With both parents in full-time employment but unable to afford child care, Marie and her underage siblings would often be left unaccompanied at home while their parents worked. It was during this period, with the help of siblings and friends, that she learned how to sing, read notation and play musical instruments. She also credited her pastor with encouraging her love of music, and said that she had been performing "ever since I was little and me and my sister Tina went to Sunday school. We had a wonderful pastor in Östra Ljungby. I've got really bright, lovely memories of that place, even when my big sister died. I loved all the songs. It was such a source of freedom for me… for both of us."

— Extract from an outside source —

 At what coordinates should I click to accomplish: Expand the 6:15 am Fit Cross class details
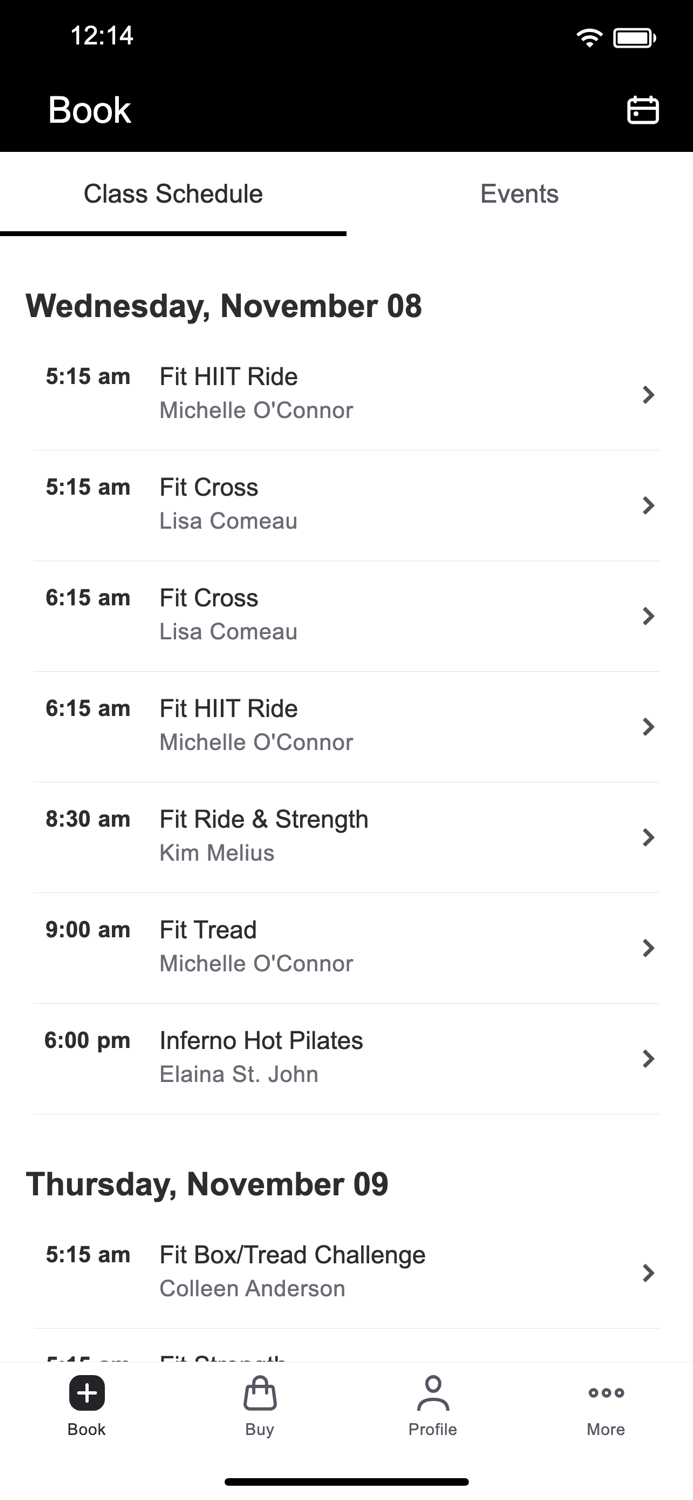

Her interest in music continued to grow throughout her teens, as she discovered artists such as The Beatles, Joni Mitchell, Jimi Hendrix and Deep Purple. She enrolled in a music school in the Svalöv Municipality at the age of seventeen, where she befriended students from the theatre department by composing music for their amateur plays. Since no other vocalist in the school could emulate Fredriksson's vocal range, she joined the cast of a musical she co-wrote. This musical toured throughout Sweden, with its run culminating in a performance in Stockholm for Prime Minister Olof Palme.

==Career==
===1978–1984: Early work===
After graduating from music school in 1977, Fredriksson moved to Halmstad, where she worked in theatre before becoming involved in the local indie music scene. She formed punk group Strul (English: Hassle) in 1978 with then-boyfriend Stefan Dernbrant—the band consisted of an extensive and fractious lineup of musicians, the majority of whom would leave after a single performance. Strul established their own independent music festival in 1979, Strulfestivalen, which was financially lucrative for the band. The festival was held each summer for three years, until 1981. Dernbrant exited the group in December 1980 when he and Fredriksson ended their relationship. Due to the success of the festival, Fredriksson opted to continue performing under the Strul name alongside the band's other longest-serving member, guitarist Martin Sternhufvud. The group's popularity increased substantially in 1981, culminating in several performances on Swedish music television programmes. This exposure led to Strul signing with independent record label Bastun, which released their first and only single in June, the double A-side "Ki-I-Ai-Oo" / "Strul igen". The release was timed to coincide with the 1981 version of Strulfestivalen, which would be the last; three months later, the group permanently disbanded following a "disastrous" performance at the Pop Around the Clock festival, which was broadcast nationally on Swedish radio.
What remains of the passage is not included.